The Finance Minister, Ken Ofori Atta, will deliver the 2019 budget and policy statement of the government on November 15, the Speaker of Parliament Prof. Aaron Mike Oquaye announced Tuesday.
“This hopefully, will be followed by the post-budget workshop and the consideration of the sectoral budget estimates by the committees of the House,” he added.
The reading of the budget comes at a time over one million Ghanaians, according to the Centre for Socioeconomic Studies (CSS) lost their jobs since 2017.
The job cuts span the industrial, banking and mining sectors as well as the media and services sector.
Also, according to a 2015 labour force survey, over one million Ghanaians from age 15 and older are unemployed, representing a total unemployment rate of 11.9 per cent.
Of this number, about 714,916 are females, representing 57.2 per cent and 535,997 for males representing per cent.
Speaking on Morning Starr last Thursday, the Executive Director of the Institute for Fiscal Studies (IFS) Professor Newman Kwadwo Kusi said he expects the 2019 budget to focus on job creation.
“I want to see that overall, the budget is designed to create jobs.
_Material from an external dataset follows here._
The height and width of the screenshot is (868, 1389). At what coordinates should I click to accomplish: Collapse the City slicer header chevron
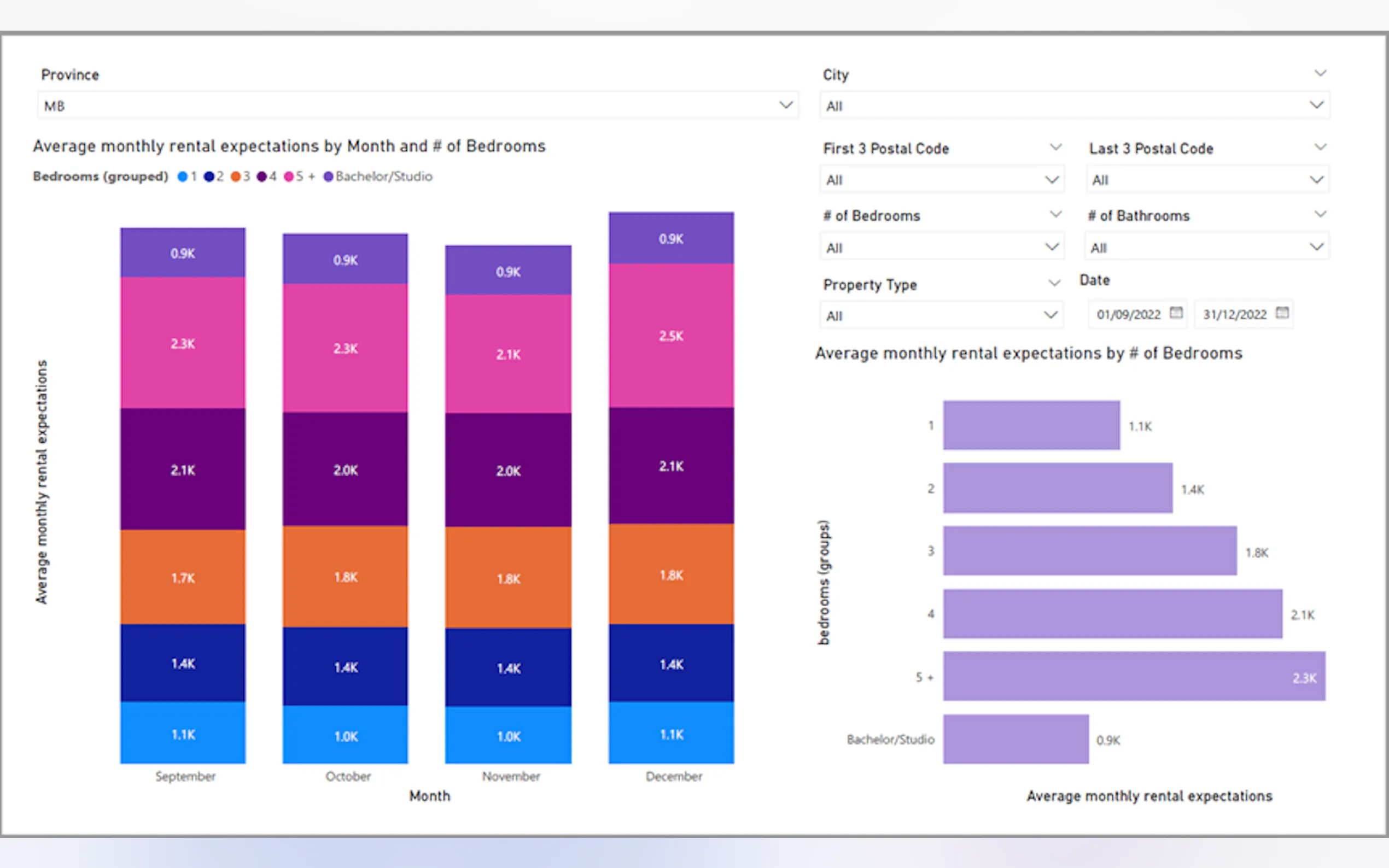[x=1320, y=73]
We are looking at a budget that will grow agriculture and manufacturing to create jobs,” Professor Newman Kusi said on Morning Starr Thursday.
The government in an effort to tackle the country’s teething unemployment challenge, introduced the Nations Builders Corp (NaBCo) among other measures to temporarily address the situation, security experts warn could lead to a Ghanaian version of the ‘Arab spring’.
The government has recruited over 100,000 on the NaBCo programme under seven different modules for a monthly stipend of GH¢700.
“The NABCO initiative is a very good programme and initiative,” Professor Kusi told the host of Morning Starr Francis. “However, we must ensure that after the three years, the workers get something doing from the programme.”
Professor Kusi also advised the government to cut down on the number of the social interventionist programmes it undertakes to ensure value for money.
Barely two years in his administration, President Akufo-Addo has rolled out about five social interventionist programmes including, but not limited to one district, one factory, free Senior High School, Planting for food and Jobs, Youth in Afforestation and NaBCo.
“Every time the government wants to undertake major programmes, they have to go out and borrow and this is because we hardly take into consideration long-term plans for programmes or projects we embark on,” bemoaned Professor Kusi.
“All the policies the government has launched in the last year and a half or so are very good but it looks like the government is taking on too many programmes that are not well designed to create a link between agriculture and manufacturing industries,” he stressed.